Deloitte has been caught using AI-generated content in a report for the Canadian government, marking the second major incident of the consulting giant submitting AI-generated work without disclosure. The pattern raises serious questions about quality control at Big Four firms.
The latest incident involves a government contract where Deloitte submitted analysis containing telltale signs of AI generation—including the kind of generic phrasing and confident-but-wrong assertions that characterize large language model output. When confronted, the firm acknowledged the "mistake" and blamed insufficient review processes.
This isn't Deloitte's first rodeo. The firm faced similar scrutiny earlier this year for another AI-generated report submitted to a different client. What's concerning isn't that they're using AI—plenty of firms are experimenting with these tools. What's concerning is the lack of disclosure and the apparent failure of quality control.

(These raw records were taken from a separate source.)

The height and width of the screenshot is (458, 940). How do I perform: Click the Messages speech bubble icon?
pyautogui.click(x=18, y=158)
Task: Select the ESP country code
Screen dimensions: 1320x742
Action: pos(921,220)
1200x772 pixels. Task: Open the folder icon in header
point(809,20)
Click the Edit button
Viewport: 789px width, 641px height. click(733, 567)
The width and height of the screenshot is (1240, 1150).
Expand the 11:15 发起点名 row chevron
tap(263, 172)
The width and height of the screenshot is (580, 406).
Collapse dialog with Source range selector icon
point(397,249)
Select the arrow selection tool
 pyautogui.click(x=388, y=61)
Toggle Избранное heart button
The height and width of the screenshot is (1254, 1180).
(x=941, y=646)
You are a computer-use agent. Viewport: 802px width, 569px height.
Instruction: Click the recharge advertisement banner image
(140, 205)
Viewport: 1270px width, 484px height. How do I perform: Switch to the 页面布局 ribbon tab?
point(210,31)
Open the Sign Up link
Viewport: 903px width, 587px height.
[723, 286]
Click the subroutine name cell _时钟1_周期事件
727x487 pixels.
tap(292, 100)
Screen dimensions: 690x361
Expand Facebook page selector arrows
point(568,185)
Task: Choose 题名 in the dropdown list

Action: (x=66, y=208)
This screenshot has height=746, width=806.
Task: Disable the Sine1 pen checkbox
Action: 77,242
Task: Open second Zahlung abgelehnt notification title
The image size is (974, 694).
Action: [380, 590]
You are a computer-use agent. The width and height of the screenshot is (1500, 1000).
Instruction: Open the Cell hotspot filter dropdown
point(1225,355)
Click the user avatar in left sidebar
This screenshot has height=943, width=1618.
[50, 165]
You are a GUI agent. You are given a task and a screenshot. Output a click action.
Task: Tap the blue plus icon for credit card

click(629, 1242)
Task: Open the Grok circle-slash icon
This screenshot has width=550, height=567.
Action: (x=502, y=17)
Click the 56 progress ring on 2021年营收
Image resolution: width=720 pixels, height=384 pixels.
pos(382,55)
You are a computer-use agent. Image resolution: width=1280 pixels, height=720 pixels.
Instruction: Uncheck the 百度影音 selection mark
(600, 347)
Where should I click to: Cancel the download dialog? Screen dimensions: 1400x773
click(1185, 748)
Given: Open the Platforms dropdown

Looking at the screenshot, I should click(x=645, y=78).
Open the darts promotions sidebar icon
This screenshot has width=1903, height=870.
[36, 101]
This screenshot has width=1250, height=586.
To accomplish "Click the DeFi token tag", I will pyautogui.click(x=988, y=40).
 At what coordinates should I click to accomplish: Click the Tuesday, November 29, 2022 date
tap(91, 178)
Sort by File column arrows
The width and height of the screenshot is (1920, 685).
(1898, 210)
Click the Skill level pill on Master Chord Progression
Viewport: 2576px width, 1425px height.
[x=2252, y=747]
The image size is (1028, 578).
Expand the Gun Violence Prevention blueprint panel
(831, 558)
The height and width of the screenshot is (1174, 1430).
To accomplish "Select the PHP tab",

When you're billing enterprise rates, clients expect human expertise. They're paying for judgment, context, and accountability—not ChatGPT with a consulting fee attached. This isn't about AI being bad; it's about disclosure and accountability when billion-dollar consulting firms cut corners.
The consulting industry has always relied on junior analysts doing grunt work, supervised by experienced partners who add strategic insight. AI can potentially handle some of that grunt work. But if firms are going to use these tools, they need to be transparent about it and maintain rigorous quality standards.
Deloitte says it's implementing new protocols to prevent similar incidents. The real question is whether clients will accept AI-assisted consulting work, or whether they'll demand the human expertise they thought they were paying for all along.